Les deux parties recouvrent leur langage guerrier de mots qui, l’espèrent-ils, trouveront une résonance chez beaucoup de ceux qui les reçoivent. Il est vrai que dans le monde arabe nombreux sont ceux qui considèrent américains et britanniques comme la réincarnation des croisés du Moyen Age. Dans le camp d’en face, à travers la religiosité qui caractérise la société américaine, l’idée d’être une sorte de nouveau "peuple élu", qui doit marquer la route au monde entier, vient confirmer le messianisme dont le modèle américain (american way of life) se sent porteur.

C’est à ce niveau qu’on doit trouver la confluence entre le populisme religieux de Bush, le fondamentalisme d’une minorité de bigots protestants, ses conseillers, et le puissant lobby sioniste.

Au nom d’une lecture littéraliste de la Bible, et en particulier du livre de l’Apocalypse, certains vont court-circuiter l’Histoire, en faisant du retour du Messie à la fin des temps, annoncé par l’Ancien et le Nouveau Testament, la clé de justification de l’État d’Israël, qui doit aller jusqu’au bout de son accomplissement expansionniste, et le fondement de leur lutte haineuse contre la civilisation musulmane.

Si, depuis la chute du communisme, certains idéologues (essentiellement aux U.S.A.) ont désigné l’Islam comme le nouvel ennemi, une analyse exigeante (économique, sociologique, anthropologique, historique, etc…) des tenants et aboutissants de ce conflit nous amènera à ne pas succomber aux sornettes de ceux qui affirment qu’il s’agit d’une guerre de civilisations étroitement identifiées aux deux religions : le christianisme et l’islam.

Sans doute, à travers les siècles, l’attitude des croyants (catholiques, protestants...et musulmans) n’a pas respecté de façon exemplaire la phrase de l’Évangile : "Donnez à César ce qui est à César, et à Dieu, ce qui est à Dieu"

Sans doute, aussi, la prétention exclusive des trois monothéismes abrahamiques à détenir la vérité sur Dieu maintient des braises permanentes de possibles incendies à venir.
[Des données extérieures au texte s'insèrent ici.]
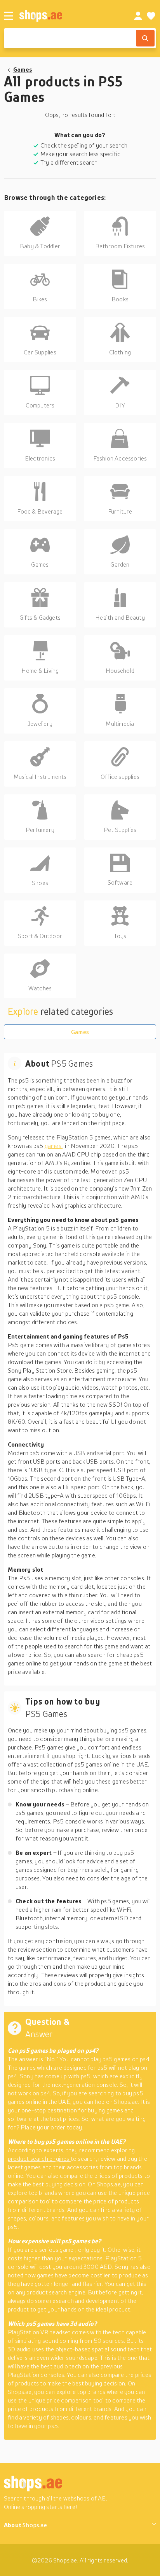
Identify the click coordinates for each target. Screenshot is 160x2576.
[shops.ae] (68, 15)
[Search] (145, 38)
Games (22, 69)
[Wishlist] (151, 16)
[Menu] (8, 16)
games (54, 1145)
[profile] (138, 16)
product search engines (39, 2158)
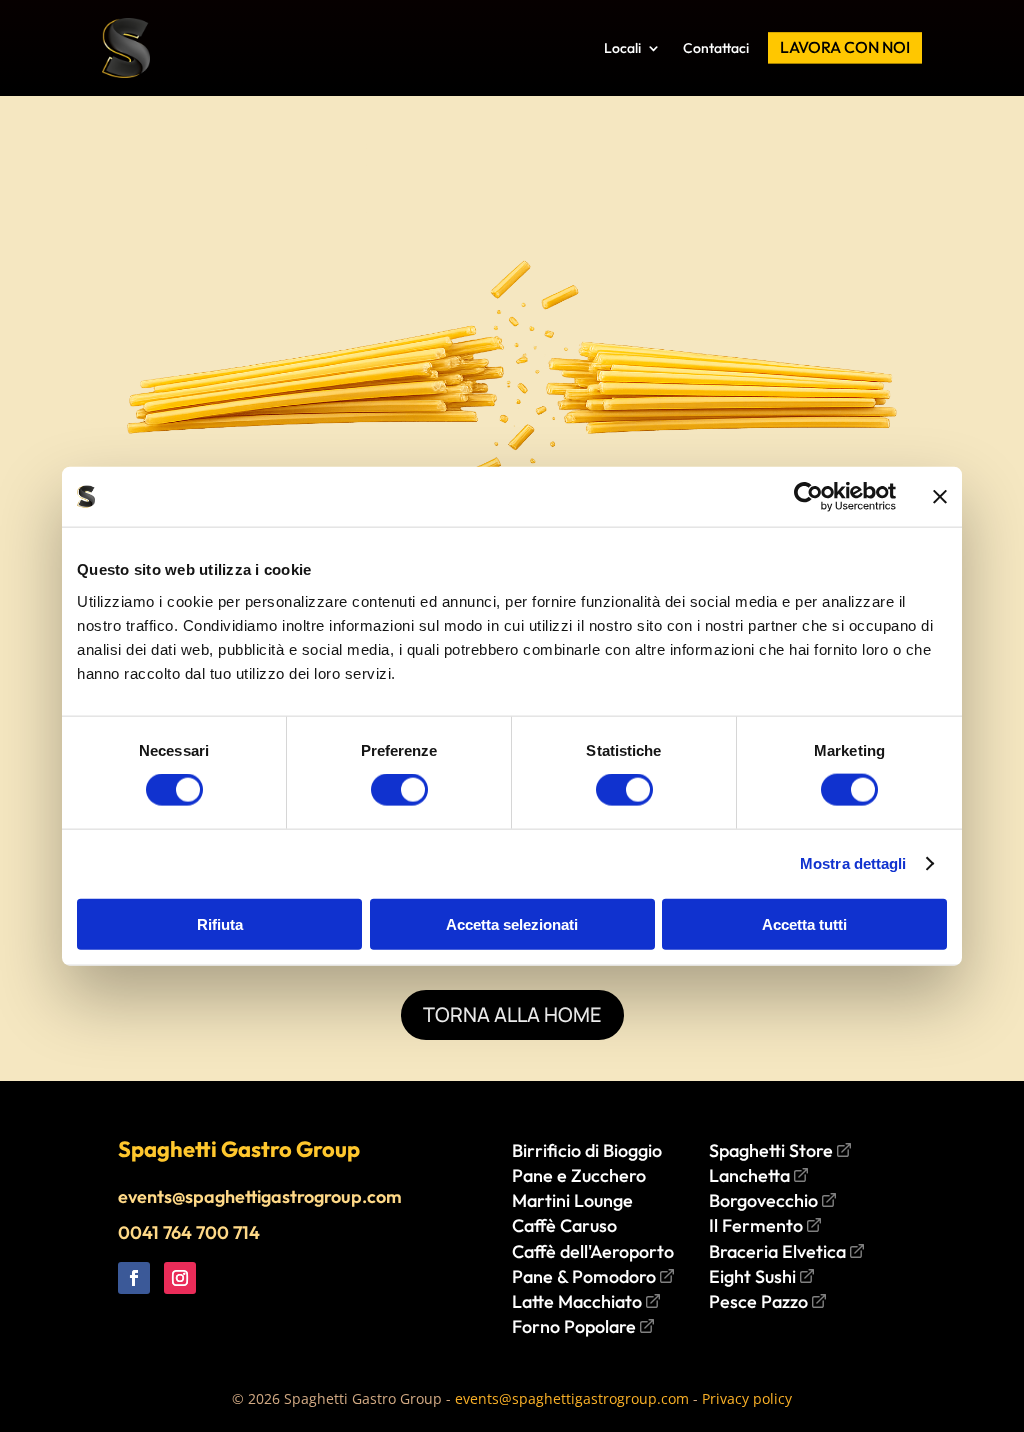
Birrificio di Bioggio (587, 1150)
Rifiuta (220, 923)
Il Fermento (758, 1225)
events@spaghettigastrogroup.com (260, 1196)
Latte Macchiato (579, 1301)
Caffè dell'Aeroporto (593, 1251)
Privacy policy (747, 1398)
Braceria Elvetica (779, 1251)
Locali (622, 48)
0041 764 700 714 (189, 1232)
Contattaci (716, 48)
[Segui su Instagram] (180, 1278)
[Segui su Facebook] (134, 1278)
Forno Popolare (576, 1326)
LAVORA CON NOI (845, 47)
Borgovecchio (765, 1200)
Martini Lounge (572, 1200)
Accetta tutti (804, 923)
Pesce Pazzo (760, 1301)
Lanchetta (751, 1175)
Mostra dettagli (853, 863)
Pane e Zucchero (579, 1175)
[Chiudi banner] (940, 497)
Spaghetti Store (773, 1150)
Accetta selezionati (512, 923)
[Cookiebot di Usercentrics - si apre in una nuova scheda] (808, 497)
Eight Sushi (754, 1276)
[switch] (399, 790)
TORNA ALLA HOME (512, 1014)
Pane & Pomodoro (586, 1276)
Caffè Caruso (564, 1225)
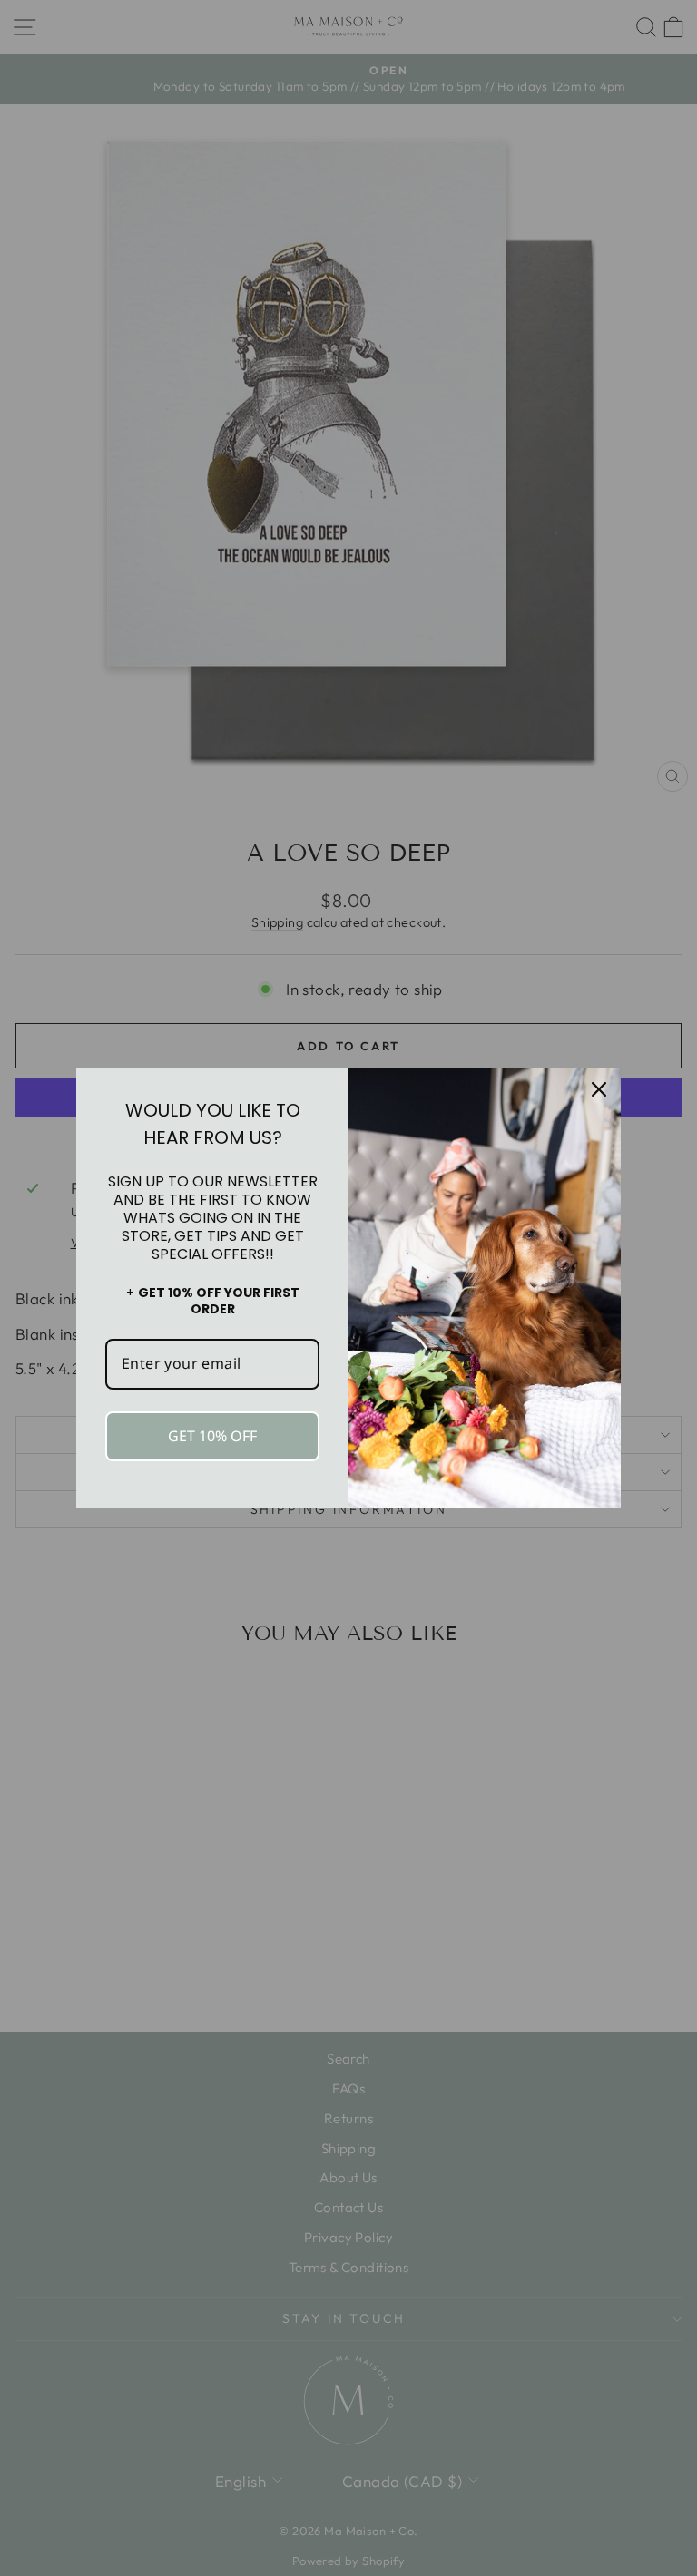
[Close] (599, 1089)
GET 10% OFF (212, 1436)
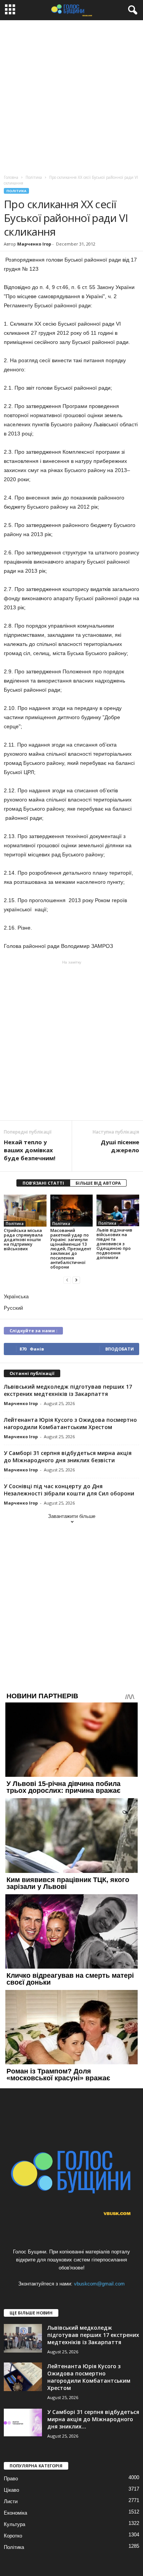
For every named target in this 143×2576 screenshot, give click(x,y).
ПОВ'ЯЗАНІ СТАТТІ (43, 1183)
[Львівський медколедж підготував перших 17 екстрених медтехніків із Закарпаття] (23, 2338)
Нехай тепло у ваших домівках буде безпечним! (29, 1150)
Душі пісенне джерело (120, 1146)
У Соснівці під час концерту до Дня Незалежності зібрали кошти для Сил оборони (69, 1489)
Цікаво (11, 2490)
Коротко (13, 2536)
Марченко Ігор (34, 244)
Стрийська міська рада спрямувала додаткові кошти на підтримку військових (23, 1239)
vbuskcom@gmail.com (99, 2284)
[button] (131, 10)
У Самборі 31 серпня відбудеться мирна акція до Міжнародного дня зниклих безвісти (68, 1456)
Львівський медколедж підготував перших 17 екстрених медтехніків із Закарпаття (68, 1390)
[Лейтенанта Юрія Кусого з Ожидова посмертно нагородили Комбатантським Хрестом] (23, 2376)
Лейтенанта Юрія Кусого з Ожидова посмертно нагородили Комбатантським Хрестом (70, 1423)
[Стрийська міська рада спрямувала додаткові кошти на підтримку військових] (25, 1211)
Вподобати (119, 1349)
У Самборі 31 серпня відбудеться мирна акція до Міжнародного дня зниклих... (93, 2419)
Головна (11, 177)
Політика (16, 190)
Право (11, 2478)
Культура (14, 2524)
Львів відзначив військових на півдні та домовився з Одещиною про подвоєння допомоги (114, 1243)
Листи (11, 2501)
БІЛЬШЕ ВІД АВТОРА (98, 1183)
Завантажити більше (71, 1516)
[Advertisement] (71, 95)
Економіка (15, 2513)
Mais, aujourd’hui, devant l’invasion illégitime de l’Irak, la presque unanimité des confessions chrétiennes : le Vatican, le Conseil Œcuménique des Églises (Genève), la Communion Anglicane (Londres) et, même, le Conseil National des Églises aux États Unis, sont unanimes dans le rejet de cette guerre, ce qui montre, à l’envi, que pour eux il ne s’agit pas d’un conflit religieux.

Néanmoins, la dimension religieuse et civilisationnelle du conflit ne peut pas être exclue, avec toutes les empreintes et les pesanteurs de l’Histoire : depuis la "Reconquista" en Espagne, les croisades du XIè.- XIIIè.s., la menace séculaire de l’empire turco-ottoman... jusqu’à la colonisation des deux siècles derniers.

Oui, je voudrais croire, sans l’ombre d’un doute !, le romancier égyptien Gamal Ghitany, quand il répond au journaliste de Télérama « :...la fameuse "rue arabe" qui effraie tant l’Occident, sait qu’il ne s’agit pas d’une guerre de religion...cette guerre est celle d’un impérialisme contre un monde dont il ignore tout »

Devant la complexité faisons oeuvre de lucidité intellectuelle.